Mevrouw Ceysens, ik ging er niet op terugkomen, maar u hebt zelf verwezen naar het Agentschap voor Buitenlandse Handel. Het klopt dat dit wordt aangestuurd door de drie gewesten en de federale overheid samen. U, die al mee was met een dergelijke zending, weet dat de afspraak is gemaakt dat de kroonprins telkens moet worden vergezeld door een federaal minister. Er is niet afgesproken dat er een regionaal minister bij moet zijn. Dat is niet uitgesloten: u hebt dat zelf ervaren en daar zelf aan meegedaan. Dat is interessant, als daar de nodige argumenten en de nodige ondersteuning voor worden gegeven. De aanwezigheid van een regionaal minister is dus niet vereist. Er is geen uitdrukkelijke vraag gesteld naar de aanwezigheid van een Vlaams minister van welk vakdomein dan ook. Brazilië is een belangrijk land. We investeren daarin. We besteden daar energie aan. Dat zullen we ook blijven doen. Ik heb de nodige tekst en uitleg gegeven over deze zending en ga ervan uit dat de beide vraagstellers bij dezen voldaan zijn.
Volgens de minister-president is er nooit gevraagd een Vlaams minister mee te sturen. Volgens mij telt dit land voldoende ministers. De partij van de minister-president heeft uiteindelijk een minister van Staat gevonden. Ik weet dat dit geen partijpolitieke kwestie is. Het is trouwens in de mode dat het paleis ministers van Staat laat opdraven als er problemen zijn. De minister-president had evengoed een lid van zijn eigen regering kunnen afvaardigen. In feite heeft de minister-president de federale overheid nu de mogelijkheid geboden de buitenlandse handel opnieuw te claimen.

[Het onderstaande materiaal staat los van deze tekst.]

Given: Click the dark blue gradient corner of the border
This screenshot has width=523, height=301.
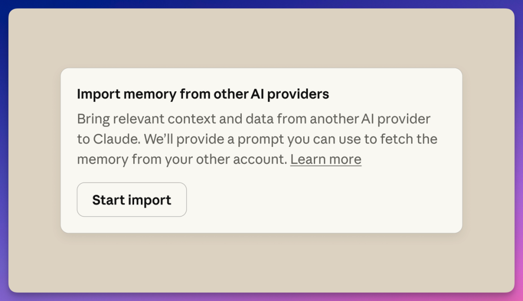Looking at the screenshot, I should 4,4.
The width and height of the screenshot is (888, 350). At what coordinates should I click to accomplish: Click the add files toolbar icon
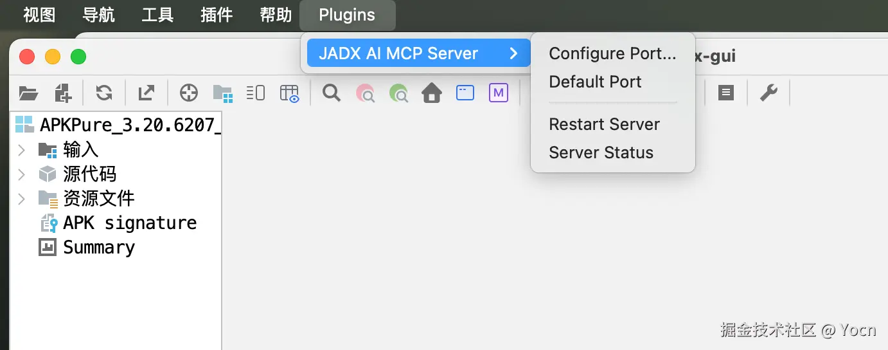(x=63, y=93)
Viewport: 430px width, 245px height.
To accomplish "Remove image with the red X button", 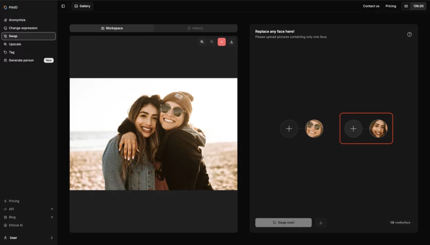I will [222, 42].
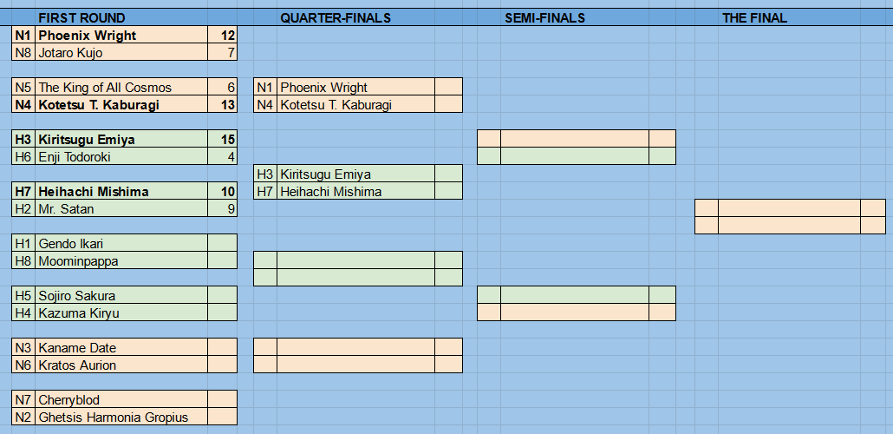Click Kiritsugu Emiya's score of 15
Viewport: 893px width, 434px height.
tap(222, 140)
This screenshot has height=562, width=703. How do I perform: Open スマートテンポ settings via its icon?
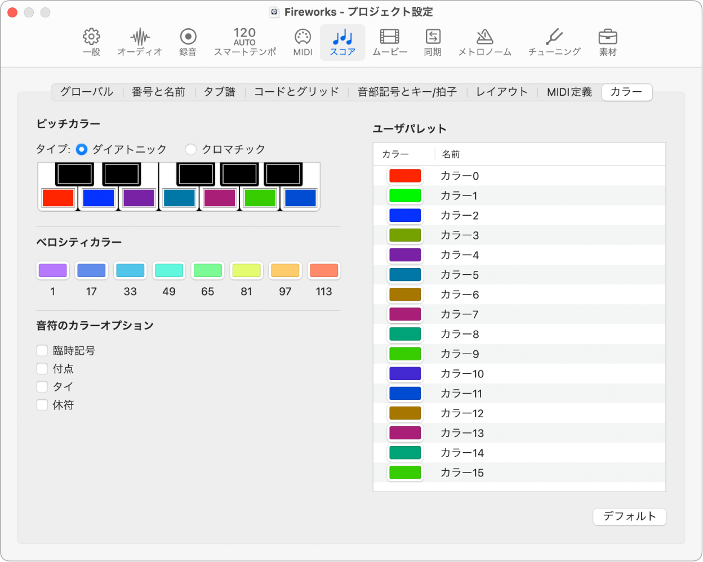point(244,42)
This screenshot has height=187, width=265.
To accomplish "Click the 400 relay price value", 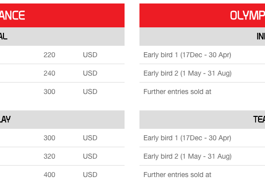I will (x=49, y=175).
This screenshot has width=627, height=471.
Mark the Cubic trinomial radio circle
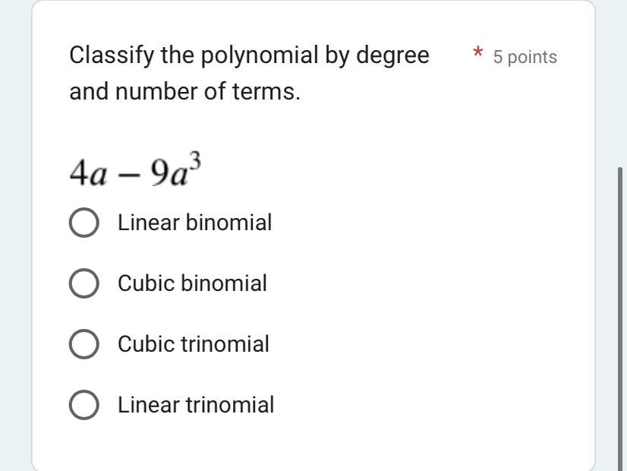coord(83,344)
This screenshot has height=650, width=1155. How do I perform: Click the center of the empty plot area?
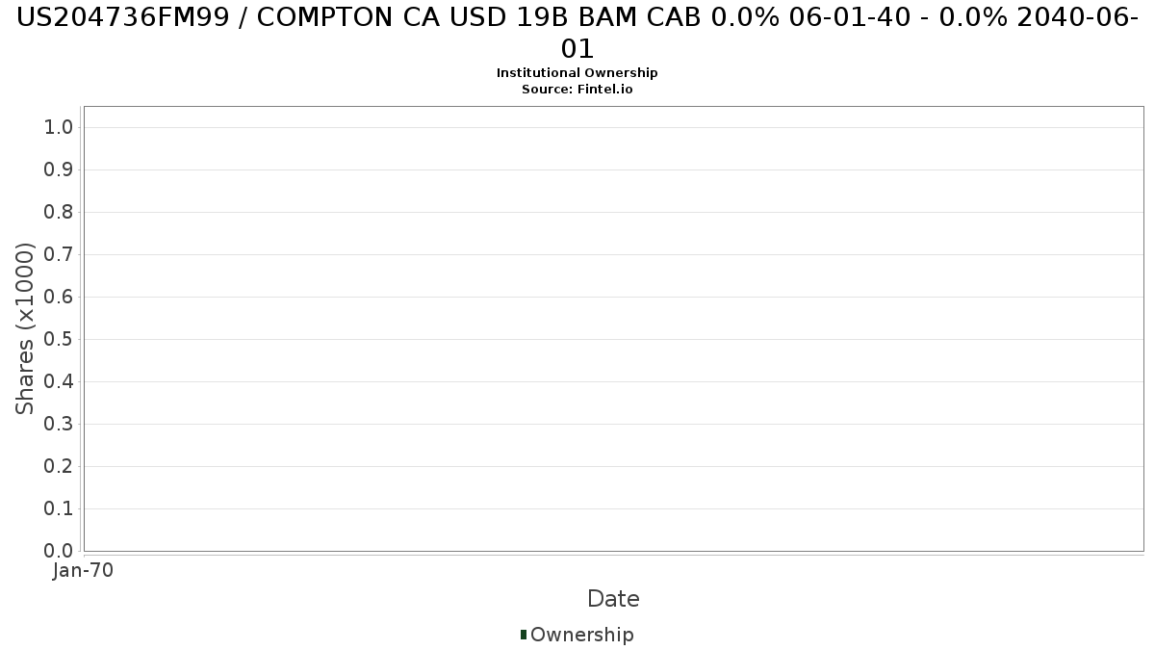613,328
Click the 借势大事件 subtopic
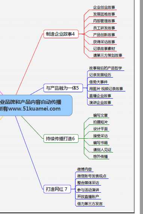 (x=98, y=82)
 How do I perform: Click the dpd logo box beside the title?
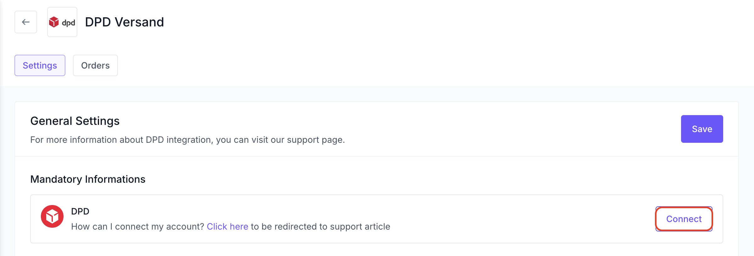[x=62, y=22]
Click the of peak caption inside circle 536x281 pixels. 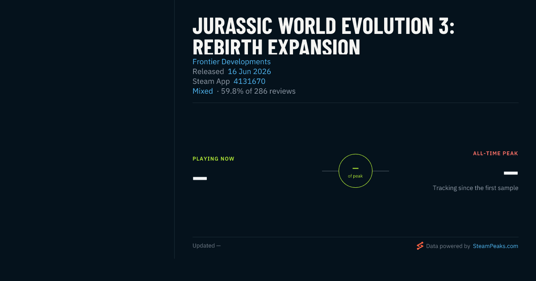pyautogui.click(x=356, y=176)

Volgens de minister-president zijn we assertief. Volgens mij is dit een blamage voor de 227 ondernemers die de missie vergezellen. De minister-president heeft letterlijk gezegd dat ze met de verkeerde missie zijn meegegaan. Ze zouden een tijdje geleden met hem naar Brazilië zijn geweest en binnenkort met hem naar Turkije moeten gaan.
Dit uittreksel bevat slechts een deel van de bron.